Honesty violated — the interface presents choices that are not genuine choices. A “close” button that subscribes is a lie embedded in the interface.
Humility violated — the designer exercises authority over the user’s attention, decisions, and wallet beyond legitimate scope. The user consented to use the product, not to be manipulated.
Proportion violated — the effort to opt out vastly exceeds the effort to opt in. A deliberate asymmetry.
The structural signature: dark patterns weaponize the user’s trust in interface conventions.
Connections
- Network Effects and Lock-In — dark patterns are the micro-tactics of lock-in (→ Meta-Pattern 06)
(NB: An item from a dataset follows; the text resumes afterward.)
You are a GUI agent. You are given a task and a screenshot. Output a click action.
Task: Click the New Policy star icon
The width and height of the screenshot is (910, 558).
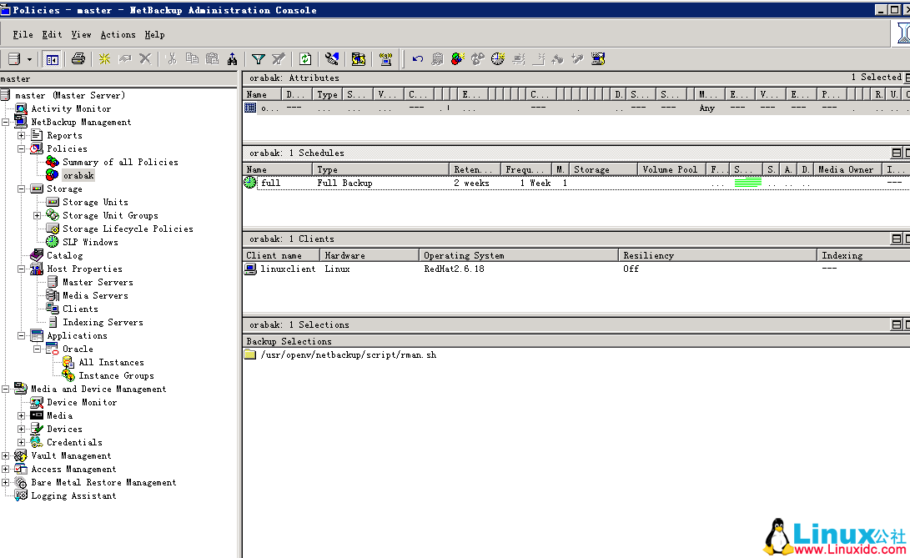(x=105, y=59)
- Confidence Trick — both exploit trust in conventions
- Gaslighting — both manipulate through designed environments
- Testing — ethical testing verifies code honesty; dark patterns are designed test failures
- Propaganda — both use aligned messaging to serve hidden purposes
Status
Brignull at deceptive.design. Gray et al. (CHI ‘18). Mathur et al. (CSCW ‘19). CCPA and DSA are regulatory references. Structural analysis is this project’s interpretation.
The mapping to the five properties is this project’s structural interpretation.